The city of Miami Beach may spend $26 million on property in South Beach that could eventually become a transit hub.
City Manager Jimmy Morales on Thursday signed a letter of intent to buy about three-quarters of an acre at 1100 Fifth St. The land, where the MacArthur Causeway dumps thousands of vehicles onto Fifth Street, is now leased by a Burger King and Pier 1 Imports.
Final purchase is conditioned on an appraisal, which hasn’t been done yet. The City Commission would also have to approve the deal, according to the letter of intent.
Mayor Philip Levine said the money would come from the city’s redevelopment district, which, Levine said, limits some spending to south of Sixth Street.
Levine noted the city already owns parking lots behind the commercial buildings. He said the site could become a pick-up and drop-off point for a light rail system that would run along the south side of the MacArthur Causeway.
“Here’s a piece of property that’s in a great location for it, and the city owns the other part of the property,” he said.

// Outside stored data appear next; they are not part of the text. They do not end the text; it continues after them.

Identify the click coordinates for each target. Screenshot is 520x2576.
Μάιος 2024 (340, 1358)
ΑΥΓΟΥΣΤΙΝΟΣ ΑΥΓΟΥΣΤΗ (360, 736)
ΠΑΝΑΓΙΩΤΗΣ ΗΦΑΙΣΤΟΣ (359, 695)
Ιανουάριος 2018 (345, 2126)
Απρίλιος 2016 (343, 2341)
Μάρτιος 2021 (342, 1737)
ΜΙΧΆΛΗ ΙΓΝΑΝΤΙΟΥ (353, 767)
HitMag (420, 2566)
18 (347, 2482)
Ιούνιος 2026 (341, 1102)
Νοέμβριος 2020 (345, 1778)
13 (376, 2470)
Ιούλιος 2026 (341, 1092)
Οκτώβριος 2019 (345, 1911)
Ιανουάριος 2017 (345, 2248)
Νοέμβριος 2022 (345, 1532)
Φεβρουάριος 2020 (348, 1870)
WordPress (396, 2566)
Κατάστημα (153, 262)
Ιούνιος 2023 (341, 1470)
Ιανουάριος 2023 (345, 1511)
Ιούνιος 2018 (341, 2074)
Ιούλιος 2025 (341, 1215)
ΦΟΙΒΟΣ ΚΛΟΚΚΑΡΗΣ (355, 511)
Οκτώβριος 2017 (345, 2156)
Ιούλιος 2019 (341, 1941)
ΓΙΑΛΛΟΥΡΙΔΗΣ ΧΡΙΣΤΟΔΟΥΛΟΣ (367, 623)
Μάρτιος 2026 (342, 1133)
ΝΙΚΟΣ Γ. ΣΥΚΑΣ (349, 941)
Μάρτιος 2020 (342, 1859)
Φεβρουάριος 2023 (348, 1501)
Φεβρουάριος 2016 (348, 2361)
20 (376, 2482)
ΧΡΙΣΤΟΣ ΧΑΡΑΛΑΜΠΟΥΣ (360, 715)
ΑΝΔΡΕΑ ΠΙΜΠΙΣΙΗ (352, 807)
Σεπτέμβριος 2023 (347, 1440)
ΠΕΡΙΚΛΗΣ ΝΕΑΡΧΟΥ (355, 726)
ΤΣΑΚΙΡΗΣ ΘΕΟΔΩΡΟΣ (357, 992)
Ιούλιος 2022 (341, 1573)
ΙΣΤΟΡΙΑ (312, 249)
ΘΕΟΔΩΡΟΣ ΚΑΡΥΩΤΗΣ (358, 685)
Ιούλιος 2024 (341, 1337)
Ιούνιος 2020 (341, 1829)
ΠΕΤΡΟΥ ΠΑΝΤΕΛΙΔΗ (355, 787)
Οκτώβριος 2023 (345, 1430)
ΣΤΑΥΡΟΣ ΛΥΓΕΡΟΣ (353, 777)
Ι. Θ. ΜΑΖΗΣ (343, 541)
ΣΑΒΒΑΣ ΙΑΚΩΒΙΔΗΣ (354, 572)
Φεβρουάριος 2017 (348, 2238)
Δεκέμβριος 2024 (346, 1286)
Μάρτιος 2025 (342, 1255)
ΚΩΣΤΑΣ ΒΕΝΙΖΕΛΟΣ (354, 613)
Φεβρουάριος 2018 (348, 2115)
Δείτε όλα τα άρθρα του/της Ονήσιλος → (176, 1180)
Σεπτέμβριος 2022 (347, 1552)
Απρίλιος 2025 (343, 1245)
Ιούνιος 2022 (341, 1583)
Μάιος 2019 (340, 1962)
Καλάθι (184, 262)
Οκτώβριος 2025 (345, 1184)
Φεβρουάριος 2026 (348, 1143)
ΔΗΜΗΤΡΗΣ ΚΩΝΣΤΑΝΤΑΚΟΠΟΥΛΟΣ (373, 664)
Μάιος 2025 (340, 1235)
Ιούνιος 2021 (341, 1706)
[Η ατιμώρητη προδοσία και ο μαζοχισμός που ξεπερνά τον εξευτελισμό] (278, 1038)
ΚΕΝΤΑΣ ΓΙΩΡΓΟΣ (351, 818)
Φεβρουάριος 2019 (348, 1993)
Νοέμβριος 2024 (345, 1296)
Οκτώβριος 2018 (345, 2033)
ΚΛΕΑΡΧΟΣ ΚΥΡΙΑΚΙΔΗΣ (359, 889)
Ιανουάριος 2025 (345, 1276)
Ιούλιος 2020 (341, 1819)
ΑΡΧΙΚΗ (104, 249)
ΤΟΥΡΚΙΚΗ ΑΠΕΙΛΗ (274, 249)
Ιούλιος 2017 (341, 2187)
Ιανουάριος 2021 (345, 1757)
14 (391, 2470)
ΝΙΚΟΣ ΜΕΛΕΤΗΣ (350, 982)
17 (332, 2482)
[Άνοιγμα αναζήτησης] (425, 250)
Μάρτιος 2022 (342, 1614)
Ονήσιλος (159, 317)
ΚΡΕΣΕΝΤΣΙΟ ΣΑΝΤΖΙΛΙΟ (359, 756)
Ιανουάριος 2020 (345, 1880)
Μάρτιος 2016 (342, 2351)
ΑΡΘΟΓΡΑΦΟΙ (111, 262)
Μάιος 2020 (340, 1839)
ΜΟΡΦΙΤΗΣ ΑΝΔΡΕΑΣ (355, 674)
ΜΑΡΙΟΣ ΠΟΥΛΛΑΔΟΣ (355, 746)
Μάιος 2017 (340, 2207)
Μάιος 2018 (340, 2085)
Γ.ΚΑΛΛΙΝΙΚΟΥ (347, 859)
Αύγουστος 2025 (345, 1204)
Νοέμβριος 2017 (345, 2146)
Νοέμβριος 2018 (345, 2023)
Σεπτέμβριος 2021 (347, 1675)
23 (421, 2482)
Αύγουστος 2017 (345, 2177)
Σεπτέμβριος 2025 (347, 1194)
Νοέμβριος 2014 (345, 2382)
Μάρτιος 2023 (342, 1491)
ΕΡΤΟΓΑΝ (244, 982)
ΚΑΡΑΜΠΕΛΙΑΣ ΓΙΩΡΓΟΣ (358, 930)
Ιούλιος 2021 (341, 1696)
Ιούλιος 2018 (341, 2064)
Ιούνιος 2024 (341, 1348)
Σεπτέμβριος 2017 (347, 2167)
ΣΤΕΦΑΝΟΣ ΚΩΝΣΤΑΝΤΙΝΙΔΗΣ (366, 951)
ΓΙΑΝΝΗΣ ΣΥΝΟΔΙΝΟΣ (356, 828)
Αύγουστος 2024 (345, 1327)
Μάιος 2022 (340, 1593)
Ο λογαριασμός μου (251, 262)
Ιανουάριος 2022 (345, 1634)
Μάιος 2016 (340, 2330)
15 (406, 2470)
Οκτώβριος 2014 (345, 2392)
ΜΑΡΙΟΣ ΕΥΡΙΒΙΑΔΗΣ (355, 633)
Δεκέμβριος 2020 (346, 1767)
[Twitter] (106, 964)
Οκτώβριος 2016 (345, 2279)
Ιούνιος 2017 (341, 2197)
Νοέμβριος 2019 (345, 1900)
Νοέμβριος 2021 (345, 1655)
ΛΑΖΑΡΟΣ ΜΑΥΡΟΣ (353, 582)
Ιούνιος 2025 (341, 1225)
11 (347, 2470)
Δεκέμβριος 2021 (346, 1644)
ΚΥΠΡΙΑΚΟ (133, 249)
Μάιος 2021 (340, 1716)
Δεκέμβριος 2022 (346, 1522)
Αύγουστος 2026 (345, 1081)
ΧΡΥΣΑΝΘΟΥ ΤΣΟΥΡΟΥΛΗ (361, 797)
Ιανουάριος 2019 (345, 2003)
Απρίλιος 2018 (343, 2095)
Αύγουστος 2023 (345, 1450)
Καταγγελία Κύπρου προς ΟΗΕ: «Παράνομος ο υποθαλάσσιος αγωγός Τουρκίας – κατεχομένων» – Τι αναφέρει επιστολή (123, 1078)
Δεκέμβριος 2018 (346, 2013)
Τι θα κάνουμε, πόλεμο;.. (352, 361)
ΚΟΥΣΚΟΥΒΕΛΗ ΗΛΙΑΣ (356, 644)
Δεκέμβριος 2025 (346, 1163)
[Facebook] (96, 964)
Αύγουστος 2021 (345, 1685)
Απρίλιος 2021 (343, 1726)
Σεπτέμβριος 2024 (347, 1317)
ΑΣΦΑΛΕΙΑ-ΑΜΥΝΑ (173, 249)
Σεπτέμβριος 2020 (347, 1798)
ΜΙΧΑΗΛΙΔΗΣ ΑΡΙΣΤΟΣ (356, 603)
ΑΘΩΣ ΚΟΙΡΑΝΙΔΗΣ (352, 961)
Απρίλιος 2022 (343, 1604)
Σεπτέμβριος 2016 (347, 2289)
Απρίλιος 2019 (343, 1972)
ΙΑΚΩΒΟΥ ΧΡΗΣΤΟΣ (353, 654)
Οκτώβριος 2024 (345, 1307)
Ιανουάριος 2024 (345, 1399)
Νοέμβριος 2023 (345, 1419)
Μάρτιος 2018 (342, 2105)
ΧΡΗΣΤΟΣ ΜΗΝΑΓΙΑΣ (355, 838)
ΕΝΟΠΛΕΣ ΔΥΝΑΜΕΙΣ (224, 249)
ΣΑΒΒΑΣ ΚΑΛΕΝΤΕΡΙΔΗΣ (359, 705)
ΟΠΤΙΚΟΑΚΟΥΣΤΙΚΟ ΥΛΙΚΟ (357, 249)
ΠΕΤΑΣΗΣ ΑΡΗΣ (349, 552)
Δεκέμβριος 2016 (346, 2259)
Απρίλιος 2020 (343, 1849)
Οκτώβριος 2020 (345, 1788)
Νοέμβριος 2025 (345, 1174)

Dubbed Baylink at one point, the possibility of building a mass transportation system across Biscayne Bay has floundered in years past. But Levine, along with the mayors of Miami and Miami-Dade County, recently committed to pursuing the project once again. Planners say the project could cost $532 million to build and $22 million a year to operate and maintain.
Burger King’s lease ends in July 2016, while Pier 1’s lease runs through 2019, with two five-year options to renew. The city manager’s letter did not say how much rent the site generates from the retailers.
The City Commission is expected to vote on the deal at its May 21 meeting, according to Morales’ letter.